RECORDS SUPPLIED
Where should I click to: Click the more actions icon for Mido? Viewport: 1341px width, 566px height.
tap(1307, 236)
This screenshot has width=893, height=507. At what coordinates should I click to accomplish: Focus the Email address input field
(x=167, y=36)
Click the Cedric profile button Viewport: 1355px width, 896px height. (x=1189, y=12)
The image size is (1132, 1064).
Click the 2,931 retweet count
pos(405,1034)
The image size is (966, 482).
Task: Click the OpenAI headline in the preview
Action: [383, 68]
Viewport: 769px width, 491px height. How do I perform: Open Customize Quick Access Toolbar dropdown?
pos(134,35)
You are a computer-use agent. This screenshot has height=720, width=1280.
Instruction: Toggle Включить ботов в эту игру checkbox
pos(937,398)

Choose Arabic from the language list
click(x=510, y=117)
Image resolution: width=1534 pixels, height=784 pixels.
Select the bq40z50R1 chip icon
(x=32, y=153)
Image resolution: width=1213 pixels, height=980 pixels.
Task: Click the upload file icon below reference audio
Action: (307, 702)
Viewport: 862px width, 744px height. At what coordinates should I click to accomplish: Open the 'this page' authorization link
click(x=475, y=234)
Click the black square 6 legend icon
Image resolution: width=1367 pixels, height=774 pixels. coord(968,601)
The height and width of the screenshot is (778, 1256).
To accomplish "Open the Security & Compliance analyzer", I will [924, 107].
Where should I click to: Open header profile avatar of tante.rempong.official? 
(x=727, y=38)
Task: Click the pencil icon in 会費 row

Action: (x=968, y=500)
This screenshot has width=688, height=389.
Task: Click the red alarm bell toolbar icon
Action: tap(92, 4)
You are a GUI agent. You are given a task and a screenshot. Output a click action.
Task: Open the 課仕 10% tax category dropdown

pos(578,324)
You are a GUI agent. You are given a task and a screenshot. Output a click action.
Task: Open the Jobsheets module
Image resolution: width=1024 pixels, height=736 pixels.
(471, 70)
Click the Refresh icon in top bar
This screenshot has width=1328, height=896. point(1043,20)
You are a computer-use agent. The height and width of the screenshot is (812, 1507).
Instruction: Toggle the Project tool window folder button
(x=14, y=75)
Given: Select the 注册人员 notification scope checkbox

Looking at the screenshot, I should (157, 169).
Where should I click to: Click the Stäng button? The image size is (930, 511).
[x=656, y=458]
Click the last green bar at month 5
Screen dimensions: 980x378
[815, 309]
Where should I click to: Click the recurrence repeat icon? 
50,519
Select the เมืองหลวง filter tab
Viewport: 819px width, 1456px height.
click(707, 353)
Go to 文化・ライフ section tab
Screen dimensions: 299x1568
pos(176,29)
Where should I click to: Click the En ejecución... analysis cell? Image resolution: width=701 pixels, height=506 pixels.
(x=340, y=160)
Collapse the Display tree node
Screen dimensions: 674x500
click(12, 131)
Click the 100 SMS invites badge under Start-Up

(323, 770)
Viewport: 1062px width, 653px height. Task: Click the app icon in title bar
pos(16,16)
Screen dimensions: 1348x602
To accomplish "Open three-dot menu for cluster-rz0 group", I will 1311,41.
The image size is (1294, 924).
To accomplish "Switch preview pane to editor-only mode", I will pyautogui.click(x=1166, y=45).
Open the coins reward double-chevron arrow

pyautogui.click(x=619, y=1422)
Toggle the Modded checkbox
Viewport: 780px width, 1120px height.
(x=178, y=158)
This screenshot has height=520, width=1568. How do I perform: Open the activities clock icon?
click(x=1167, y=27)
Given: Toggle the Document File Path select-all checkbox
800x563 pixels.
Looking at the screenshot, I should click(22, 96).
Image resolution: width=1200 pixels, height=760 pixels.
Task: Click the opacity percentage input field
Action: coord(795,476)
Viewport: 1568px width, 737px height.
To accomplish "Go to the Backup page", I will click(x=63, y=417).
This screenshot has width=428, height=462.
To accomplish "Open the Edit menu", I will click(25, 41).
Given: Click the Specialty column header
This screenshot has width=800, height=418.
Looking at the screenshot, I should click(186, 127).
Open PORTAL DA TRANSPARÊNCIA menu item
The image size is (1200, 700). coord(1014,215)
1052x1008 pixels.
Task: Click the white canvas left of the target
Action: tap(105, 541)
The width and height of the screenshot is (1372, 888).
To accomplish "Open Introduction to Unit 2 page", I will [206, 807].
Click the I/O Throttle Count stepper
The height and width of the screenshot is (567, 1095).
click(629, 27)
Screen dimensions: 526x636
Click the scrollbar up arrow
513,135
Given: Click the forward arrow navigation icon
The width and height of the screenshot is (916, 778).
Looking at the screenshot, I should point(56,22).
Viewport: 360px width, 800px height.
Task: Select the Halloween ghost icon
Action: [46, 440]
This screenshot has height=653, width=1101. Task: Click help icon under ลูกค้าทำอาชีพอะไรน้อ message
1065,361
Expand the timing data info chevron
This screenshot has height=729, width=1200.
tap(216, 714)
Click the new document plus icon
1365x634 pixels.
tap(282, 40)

ACTION ITEM
Every record is to be repeated exactly as it stands above.

ANSWER SPACE
Where should I click to: Click the more actions icon for Mido? Viewport: 1341px width, 566px height.
tap(1307, 236)
This screenshot has width=893, height=507. At what coordinates should I click to accomplish: Focus the Email address input field
(x=167, y=36)
Click the Cedric profile button Viewport: 1355px width, 896px height. (x=1189, y=12)
The image size is (1132, 1064).
Click the 2,931 retweet count
pos(405,1034)
The image size is (966, 482).
Task: Click the OpenAI headline in the preview
Action: [383, 68]
Viewport: 769px width, 491px height. How do I perform: Open Customize Quick Access Toolbar dropdown?
pos(134,35)
You are a computer-use agent. This screenshot has height=720, width=1280.
Instruction: Toggle Включить ботов в эту игру checkbox
pos(937,398)

Choose Arabic from the language list
click(x=510, y=117)
Image resolution: width=1534 pixels, height=784 pixels.
Select the bq40z50R1 chip icon
(x=32, y=153)
Image resolution: width=1213 pixels, height=980 pixels.
Task: Click the upload file icon below reference audio
Action: (307, 702)
Viewport: 862px width, 744px height. At what coordinates should I click to accomplish: Open the 'this page' authorization link
click(x=475, y=234)
Click the black square 6 legend icon
Image resolution: width=1367 pixels, height=774 pixels. coord(968,601)
The height and width of the screenshot is (778, 1256).
To accomplish "Open the Security & Compliance analyzer", I will [924, 107].
Where should I click to: Open header profile avatar of tante.rempong.official? 
(x=727, y=38)
Task: Click the pencil icon in 会費 row

Action: (x=968, y=500)
This screenshot has width=688, height=389.
Task: Click the red alarm bell toolbar icon
Action: tap(92, 4)
You are a GUI agent. You are given a task and a screenshot. Output a click action.
Task: Open the 課仕 10% tax category dropdown

pos(578,324)
You are a GUI agent. You are given a task and a screenshot. Output a click action.
Task: Open the Jobsheets module
Image resolution: width=1024 pixels, height=736 pixels.
(471, 70)
Click the Refresh icon in top bar
This screenshot has width=1328, height=896. point(1043,20)
You are a computer-use agent. The height and width of the screenshot is (812, 1507).
Instruction: Toggle the Project tool window folder button
(x=14, y=75)
Given: Select the 注册人员 notification scope checkbox

Looking at the screenshot, I should (157, 169).
Where should I click to: Click the Stäng button? The image size is (930, 511).
[x=656, y=458]
Click the last green bar at month 5
Screen dimensions: 980x378
[815, 309]
Where should I click to: Click the recurrence repeat icon? 
50,519
Select the เมืองหลวง filter tab
Viewport: 819px width, 1456px height.
click(707, 353)
Go to 文化・ライフ section tab
Screen dimensions: 299x1568
pos(176,29)
Where should I click to: Click the En ejecución... analysis cell? Image resolution: width=701 pixels, height=506 pixels.
(x=340, y=160)
Collapse the Display tree node
Screen dimensions: 674x500
click(12, 131)
Click the 100 SMS invites badge under Start-Up

(323, 770)
Viewport: 1062px width, 653px height. Task: Click the app icon in title bar
pos(16,16)
Screen dimensions: 1348x602
To accomplish "Open three-dot menu for cluster-rz0 group", I will 1311,41.
The image size is (1294, 924).
To accomplish "Switch preview pane to editor-only mode", I will pyautogui.click(x=1166, y=45).
Open the coins reward double-chevron arrow

pyautogui.click(x=619, y=1422)
Toggle the Modded checkbox
Viewport: 780px width, 1120px height.
(x=178, y=158)
This screenshot has height=520, width=1568. How do I perform: Open the activities clock icon?
click(x=1167, y=27)
Given: Toggle the Document File Path select-all checkbox
800x563 pixels.
Looking at the screenshot, I should click(22, 96).
Image resolution: width=1200 pixels, height=760 pixels.
Task: Click the opacity percentage input field
Action: coord(795,476)
Viewport: 1568px width, 737px height.
To accomplish "Go to the Backup page", I will click(x=63, y=417).
This screenshot has width=428, height=462.
To accomplish "Open the Edit menu", I will click(25, 41).
Given: Click the Specialty column header
This screenshot has width=800, height=418.
Looking at the screenshot, I should click(186, 127).
Open PORTAL DA TRANSPARÊNCIA menu item
The image size is (1200, 700). coord(1014,215)
1052x1008 pixels.
Task: Click the white canvas left of the target
Action: tap(105, 541)
The width and height of the screenshot is (1372, 888).
To accomplish "Open Introduction to Unit 2 page", I will [206, 807].
Click the I/O Throttle Count stepper
The height and width of the screenshot is (567, 1095).
click(629, 27)
Screen dimensions: 526x636
Click the scrollbar up arrow
513,135
Given: Click the forward arrow navigation icon
The width and height of the screenshot is (916, 778).
Looking at the screenshot, I should point(56,22).
Viewport: 360px width, 800px height.
Task: Select the Halloween ghost icon
Action: [46, 440]
This screenshot has height=653, width=1101. Task: Click help icon under ลูกค้าทำอาชีพอะไรน้อ message
1065,361
Expand the timing data info chevron
This screenshot has height=729, width=1200.
tap(216, 714)
Click the new document plus icon
1365x634 pixels.
tap(282, 40)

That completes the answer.